[[ INFORMATION GIVEN open ]]
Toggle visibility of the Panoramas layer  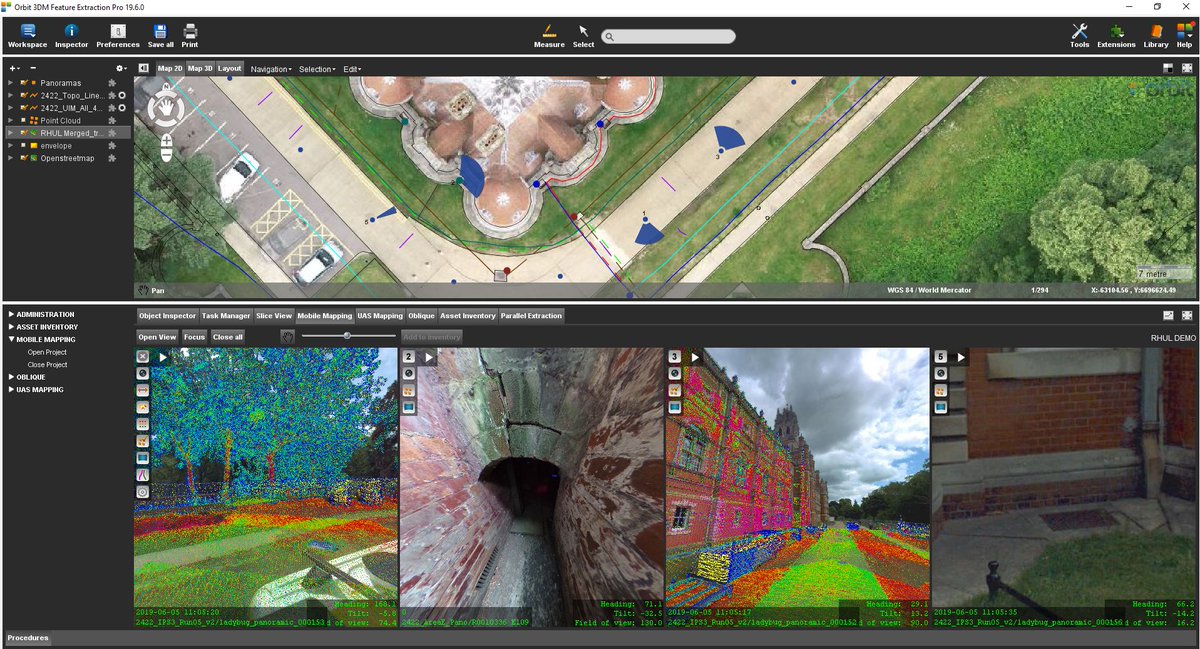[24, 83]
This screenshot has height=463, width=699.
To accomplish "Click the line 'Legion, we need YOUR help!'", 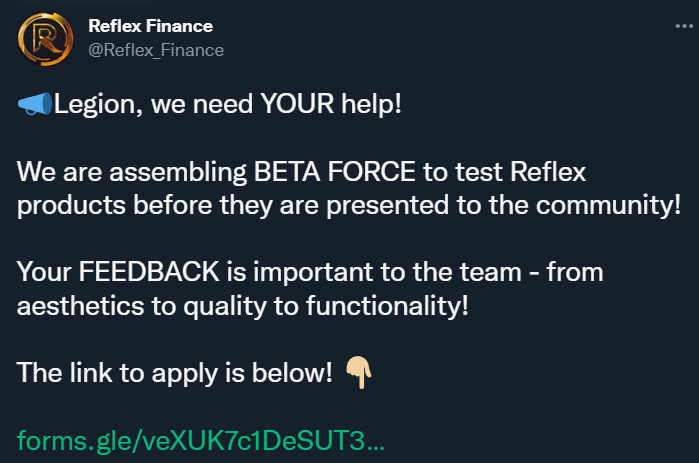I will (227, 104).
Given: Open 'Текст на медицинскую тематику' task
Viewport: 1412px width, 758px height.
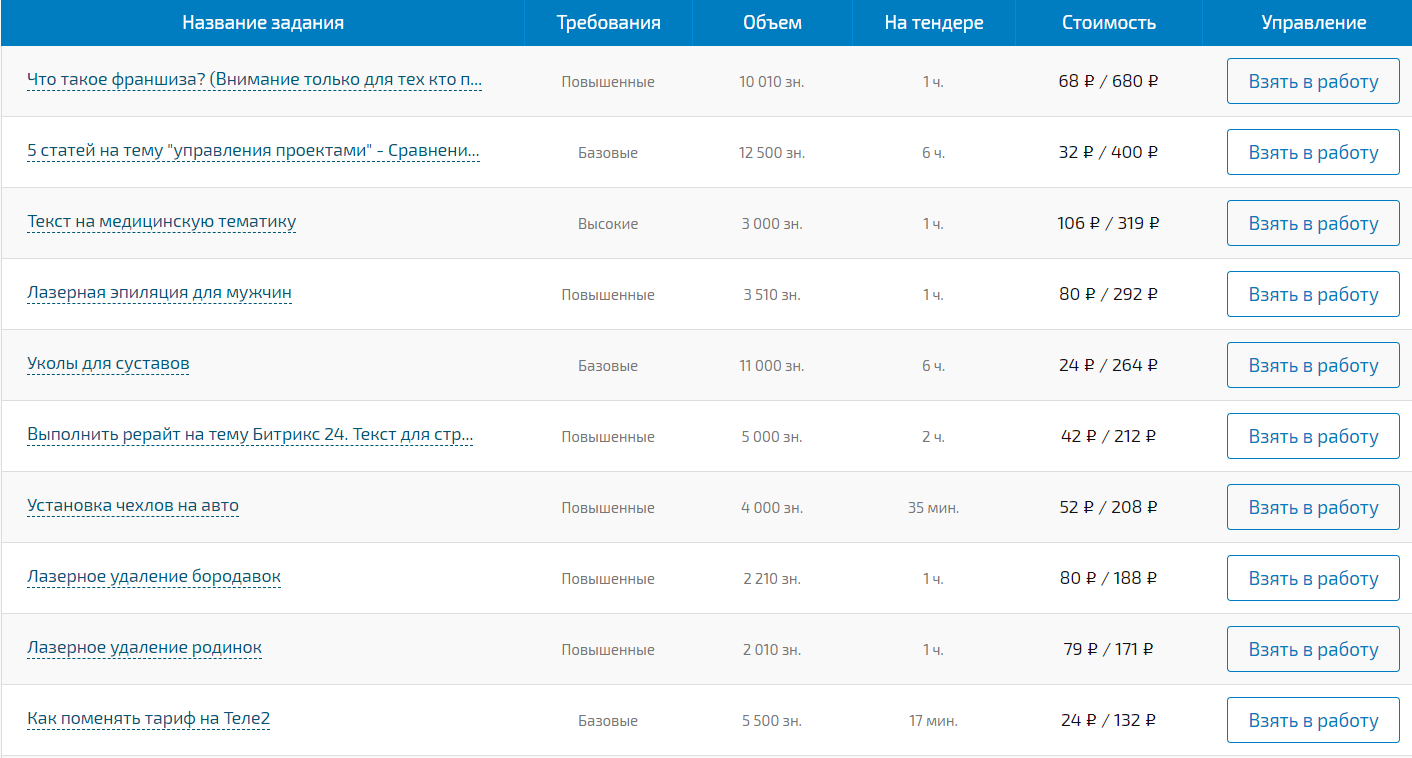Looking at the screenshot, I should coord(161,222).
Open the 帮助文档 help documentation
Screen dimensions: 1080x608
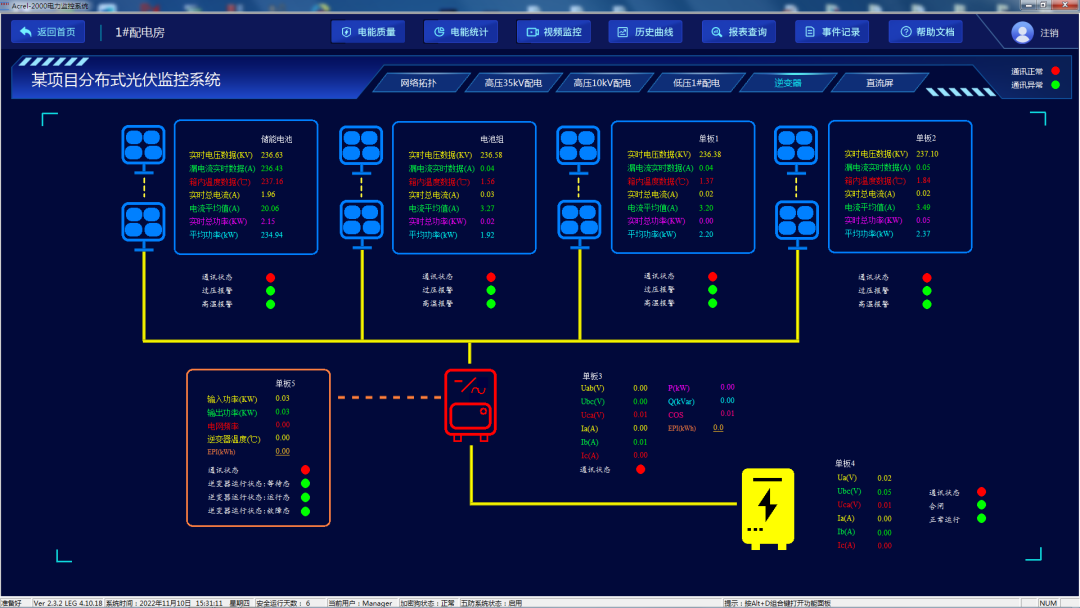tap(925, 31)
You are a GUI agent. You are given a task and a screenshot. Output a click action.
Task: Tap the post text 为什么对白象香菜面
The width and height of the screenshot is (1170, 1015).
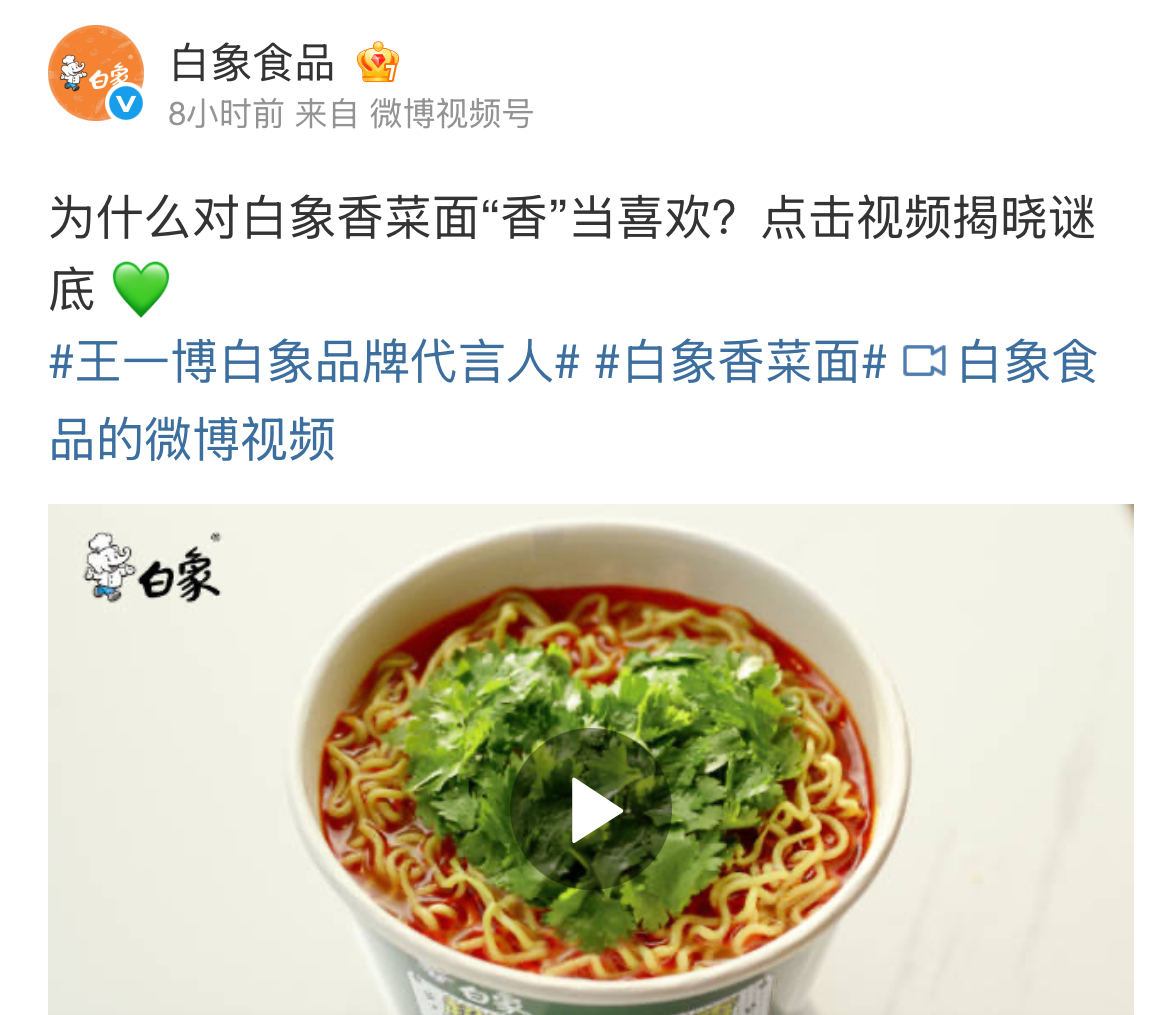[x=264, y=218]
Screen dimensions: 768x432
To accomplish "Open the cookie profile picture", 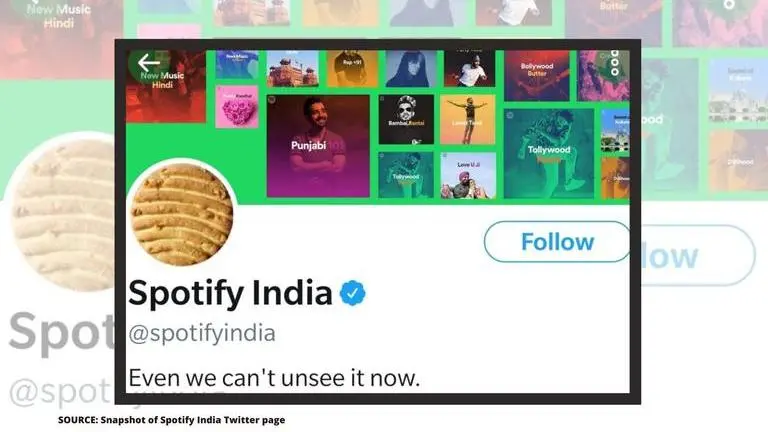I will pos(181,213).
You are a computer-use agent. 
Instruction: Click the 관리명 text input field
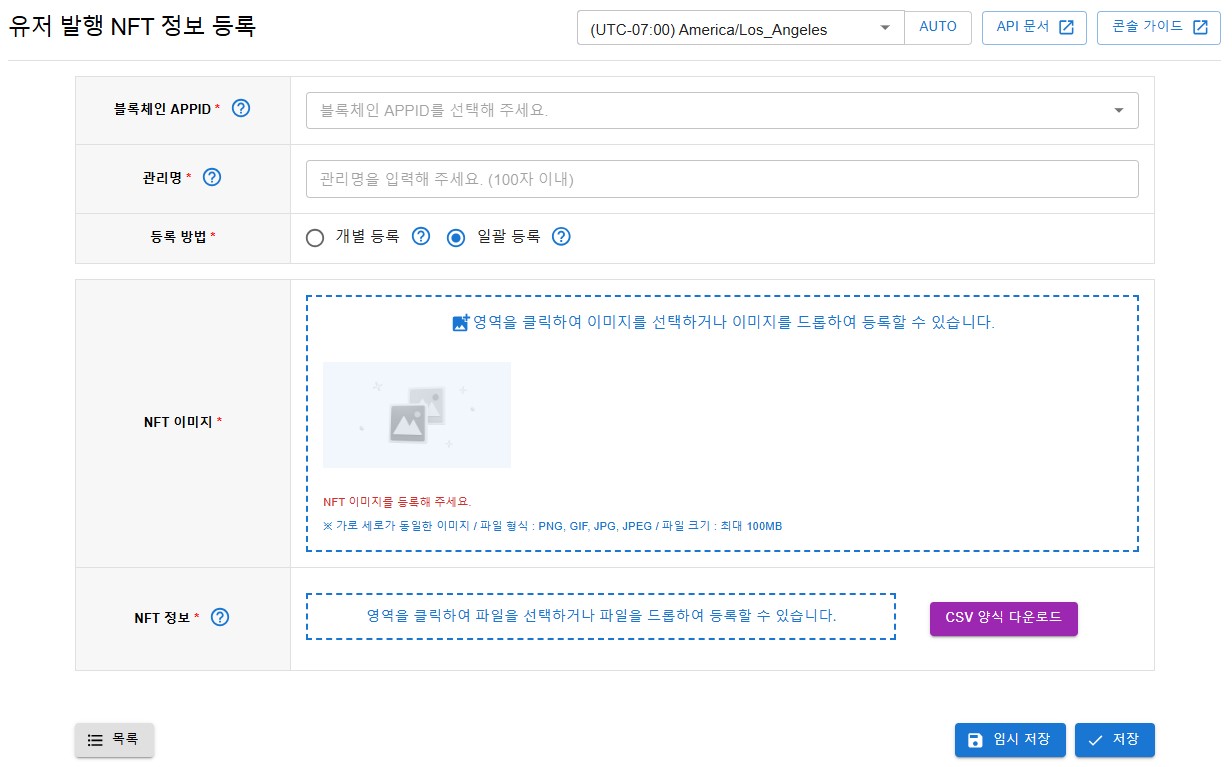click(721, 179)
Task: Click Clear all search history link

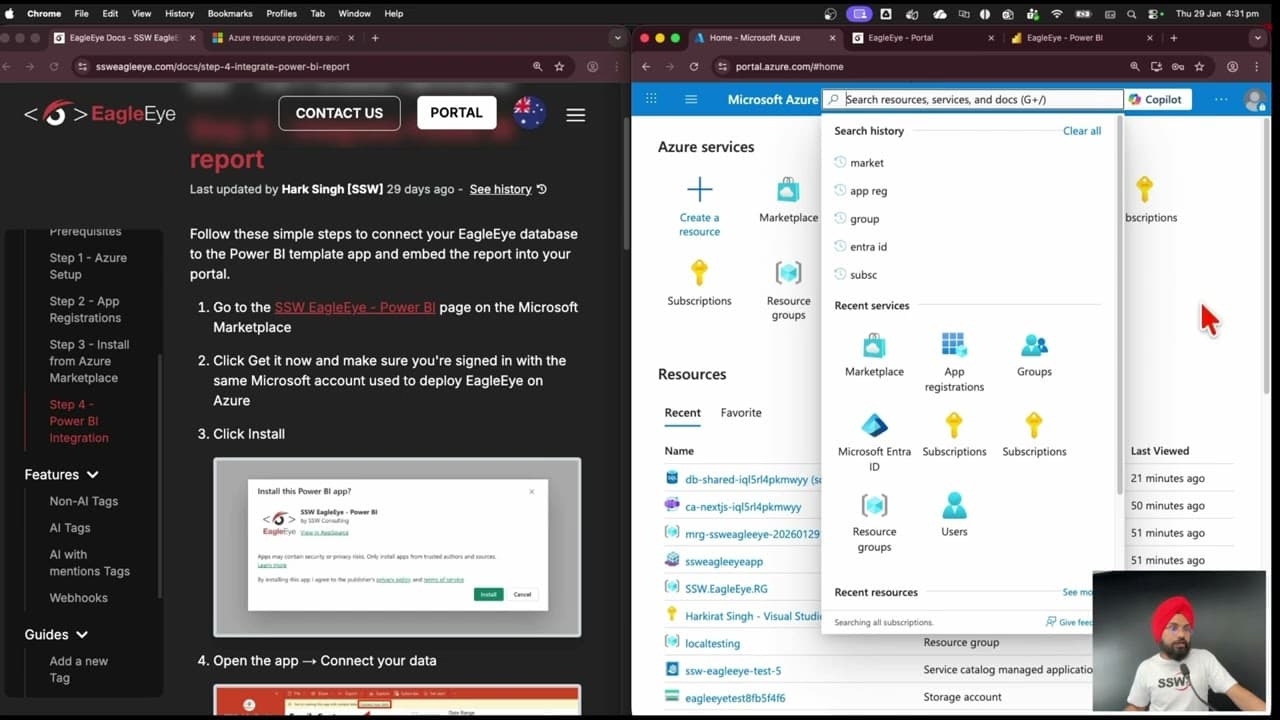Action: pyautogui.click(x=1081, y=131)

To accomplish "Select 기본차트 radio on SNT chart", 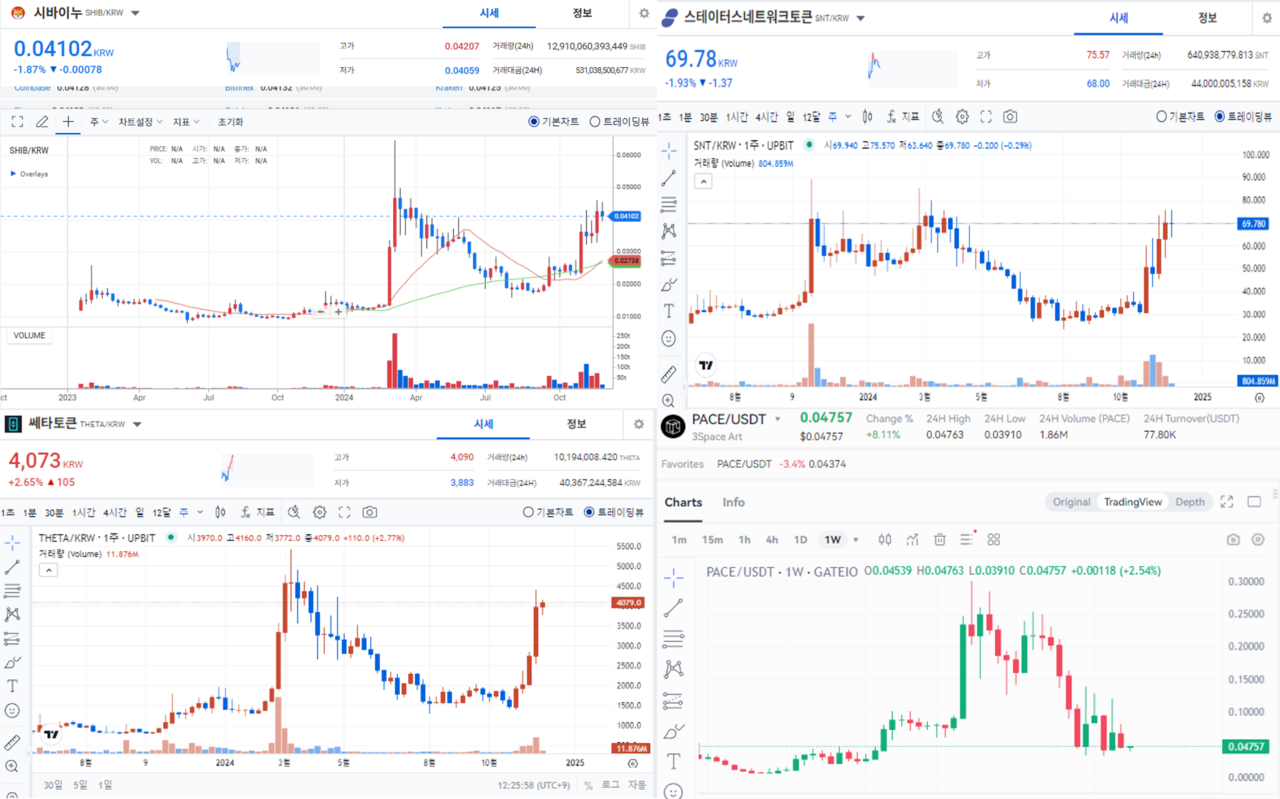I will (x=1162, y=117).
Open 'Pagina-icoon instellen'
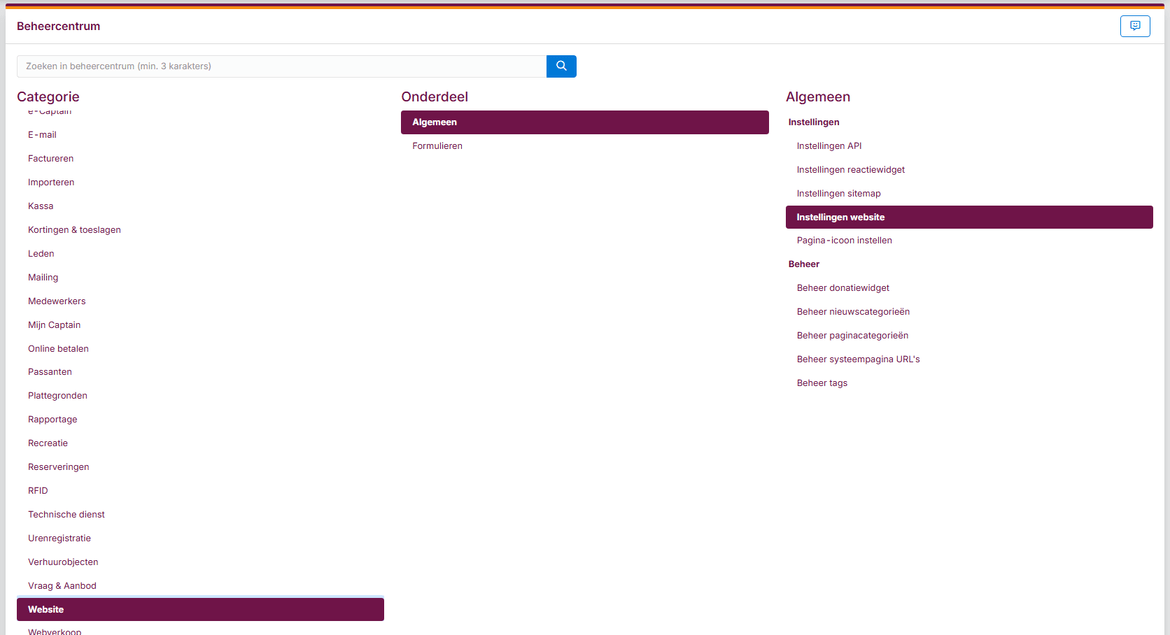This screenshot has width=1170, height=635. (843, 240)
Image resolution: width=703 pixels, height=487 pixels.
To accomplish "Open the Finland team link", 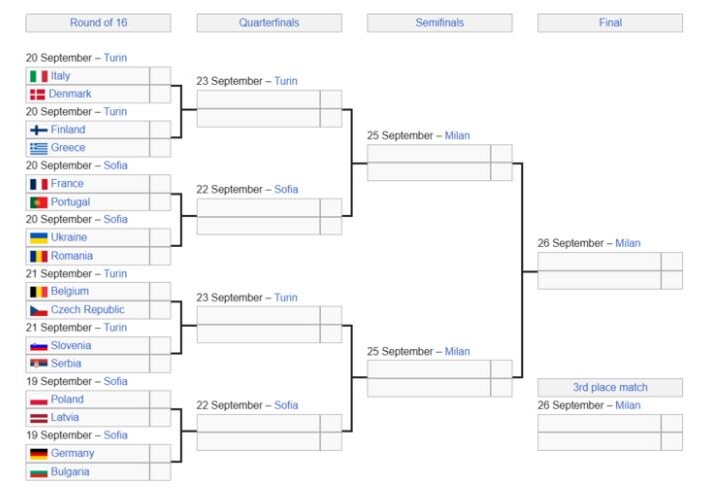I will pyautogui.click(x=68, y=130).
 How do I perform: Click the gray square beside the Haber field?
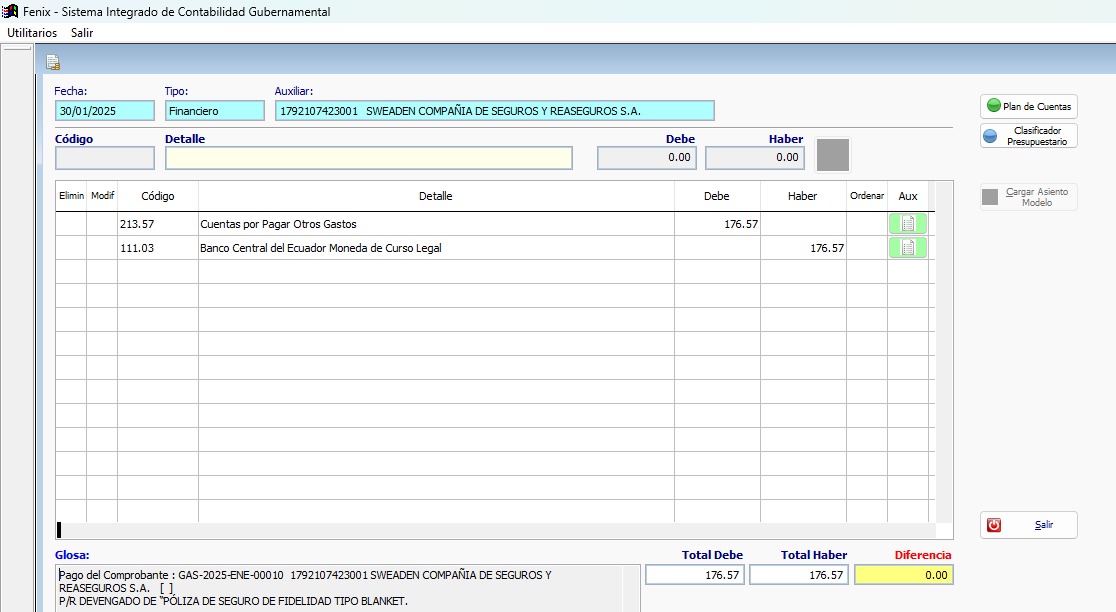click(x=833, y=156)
[[ INFORMATION GIVEN closed ]]
WHAT TO PRODUCE: Which of the lines in the material carry the string "agent"? Pull them out.

SOLUTION FOR THIS PROBLEM:
You are a GUI agent. You are given a task and a screenshot. Output a click action.
You are a computer-use agent. 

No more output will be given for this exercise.